Since neither the patients nor the program has changed for the most part, these data, retrieved about 10 years ago, are still valid and the results generalizable to current conditions. The Clinic still provides internal and external quality assurance program, but with other quality indices.
4.4. Future Research
This study's results suggest that patients experience benefit from receiving two weeks of integrative inpatient treatment, but more research is needed to confirm and extend them. Future studies should use more rigorous designs, such as randomised controlled trials, to explore links between patients' sociodemographic, clinical characteristics and selected outcome measures, delving into the nature of and mechanisms behind these links. They should also focus on ways to enhance patient compliance.
5. Conclusion
The results of this study suggest that a 2-week inpatient treatment might sustainably reduce patients' somatic and psychological symptoms and increase their quality of life; however, conclusions are limited by the observational study design and a high withdrawal rate. Increases in patients' quality of life were predicted by several variables; the most important being low quality of life at admission.

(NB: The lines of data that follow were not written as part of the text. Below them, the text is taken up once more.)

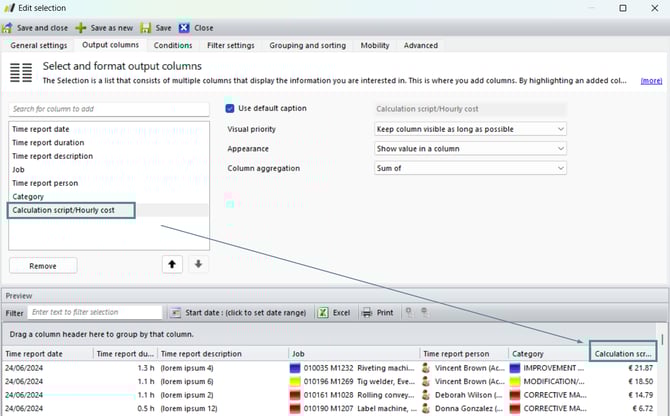Click the purple Category swatch for IMPROVEMENT row

(x=517, y=368)
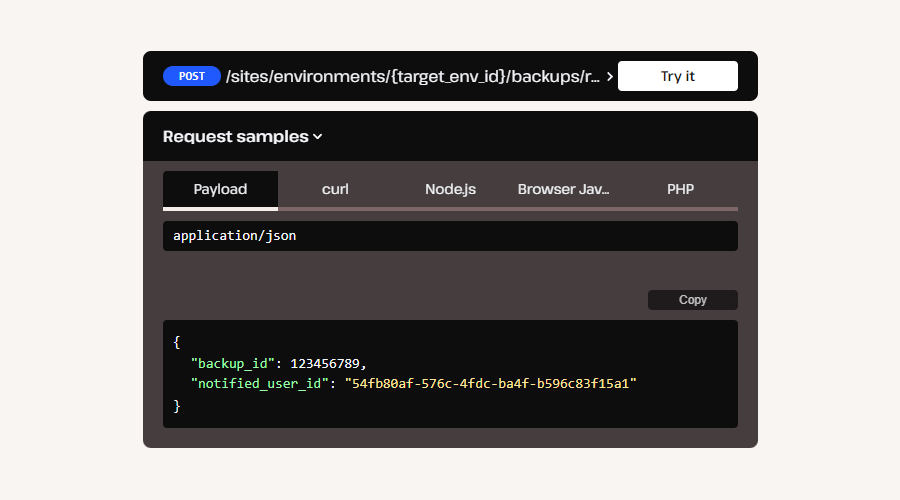Click the 123456789 value in payload
Image resolution: width=900 pixels, height=500 pixels.
[x=328, y=363]
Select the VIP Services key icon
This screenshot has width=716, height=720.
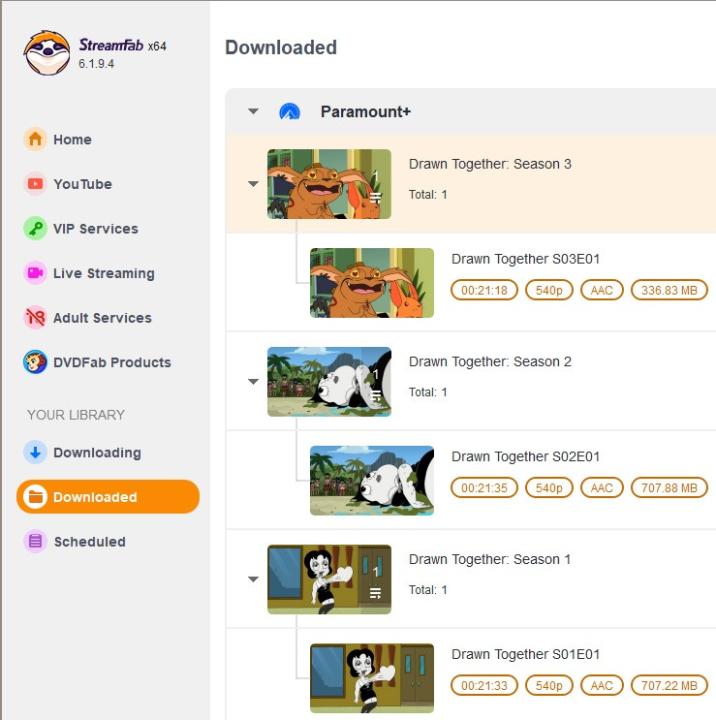pyautogui.click(x=35, y=228)
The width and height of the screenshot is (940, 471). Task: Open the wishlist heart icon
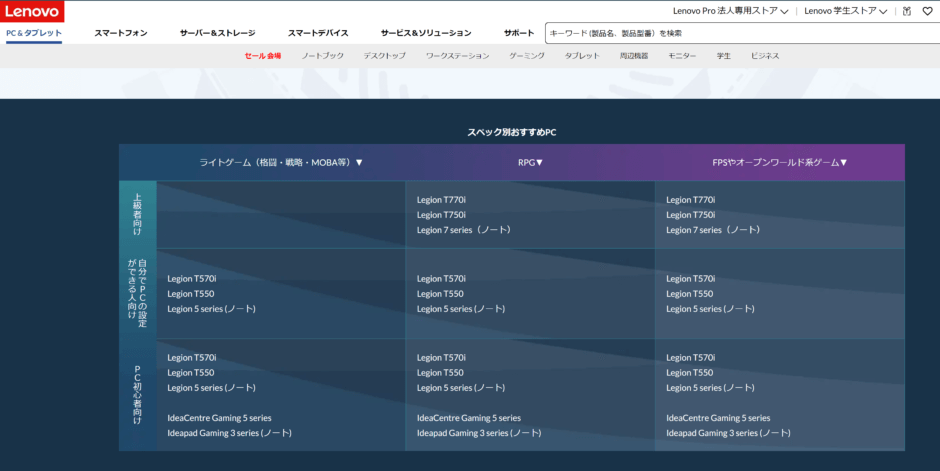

More research is needed for conclusive judgment of integrated inpatient treatment programs' effectiveness and modes of action.
Conflict of Interests
All authors declare no conflict of interests.
Acknowledgments
The authors thank all physicians, nurses, staff members, and patients for their help with data collection. The authors also thank Uta Slomiany from the Institute for Medical Informatics, Biometry and Epidemiology, University Hospital of Essen, Germany for her support in data management. This study was conducted as part of the ongoing quality assurance program of the Department for Internal and Integrative Medicine and supported by a research grant from the Karl and Veronica Carstens Foundation, Essen, Germany.